Art and Embodied Aesthetic Emotions
Joerg Fingerhut, Corinna Kühnapfel
May 30, 2026 preprint DOI: 10.31234/osf.io/z7gt2_v2 via OpenAlex
Summary
Aesthetic emotions like being moved, interest, and wonder structure how people explore artworks through distinctive embodied cognitive styles. These emotions also contribute to evaluating artworks as artworks, linking exploration and evaluation closely together. The chapter situates aesthetic emotions within the embodied-enactive framework, building on accounts of art as reorganizational practice and the unaffordable in aesthetic experience.

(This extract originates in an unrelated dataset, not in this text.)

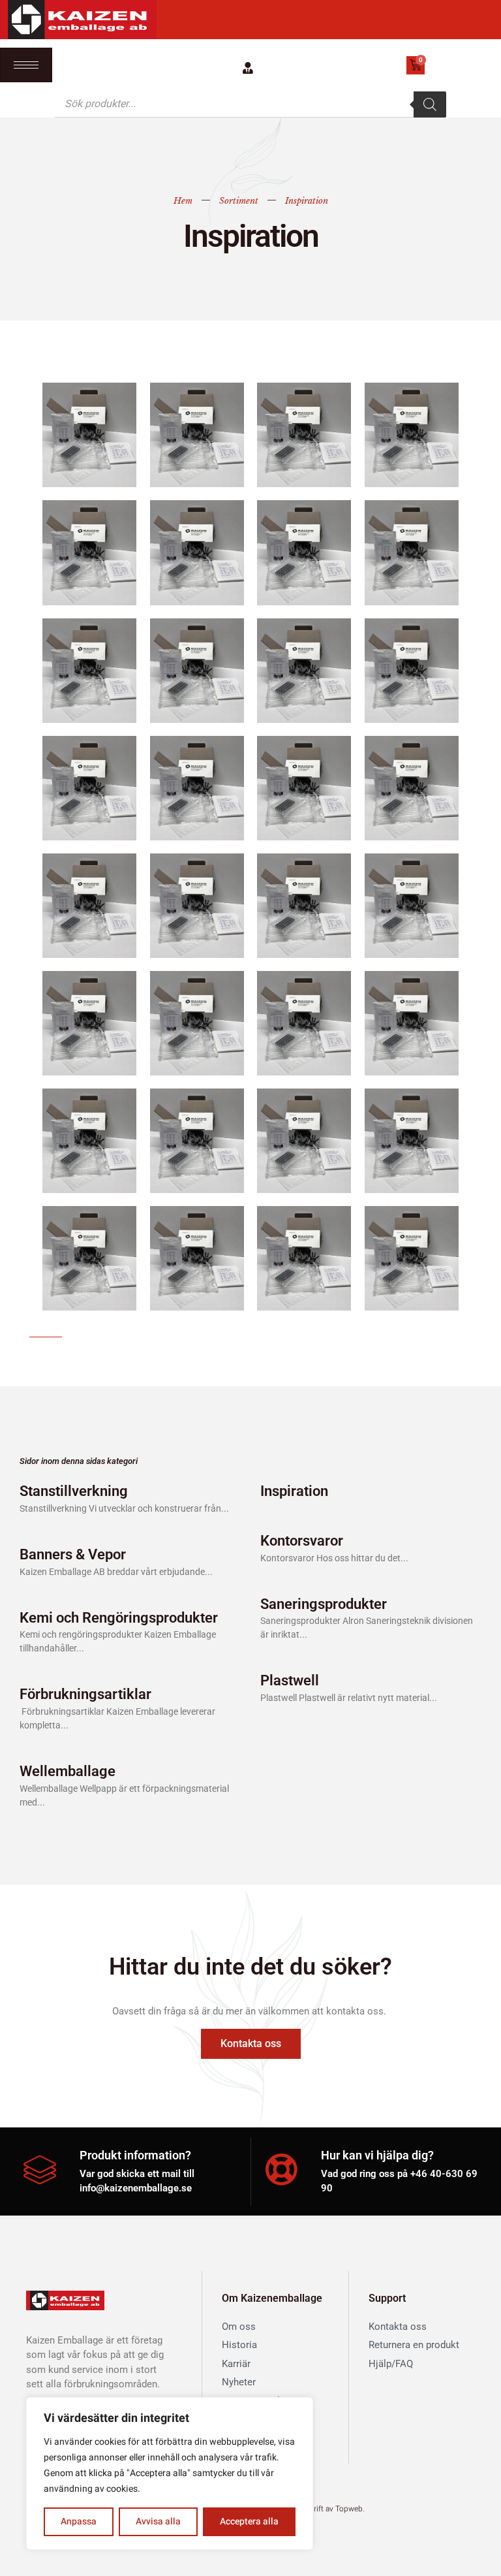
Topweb (349, 2509)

It addresses a gap in existing approaches by specifying the embodied and emotional processes through which artworks are explored, experienced, and evaluated, thereby contributing to a critical neuroaesthetics and understanding of aesthetic emotions in philosophy of mind and 4E cognition.
Study at a glance
| Design | theoretical or philosophical paper |
|---|---|
| Key finding | Aesthetic emotions structure exploratory activities afforded by artworks and critically contribute to their evaluation, closely intertwining exploration and evaluation in aesthetic engagement. |
Abstract
In this chapter, we situate aesthetic emotions within the embodied-enactive framework of the mind. Building on central enactive accounts of art, Noë’s account of art as reorganizational practice and Gallagher’s account of the unaffordable in aesthetic experience, we examine the transformative potential of aesthetic engagement while highlighting a remaining challenge: these approaches leave comparatively underspecified the embodied and emotional processes through which artworks are explored, experienced, and evaluated. We propose aesthetic emotions to address this gap. Paradigmatic candidates for aesthetic emotions are being moved, interest, and wonder. We argue that such emotions structure the exploratory activities afforded by artworks through their distinctive embodied cognitive styles. Yet, aesthetic emotions also critically contribute to the evaluation of artworks as artworks, thereby providing a promising pathway to naturalize aesthetics in this respect. Exploration and evaluation are therefore closely intertwined in aesthetic engagement. By bringing recent empirical work on embodiment in aesthetics into dialogue with enactive theories of art, the chapter contributes to a critical (neuro-)aesthetics and to a better understanding of aesthetic emotions as an under-explored class of mental processes within philosophy of mind and 4E cognition.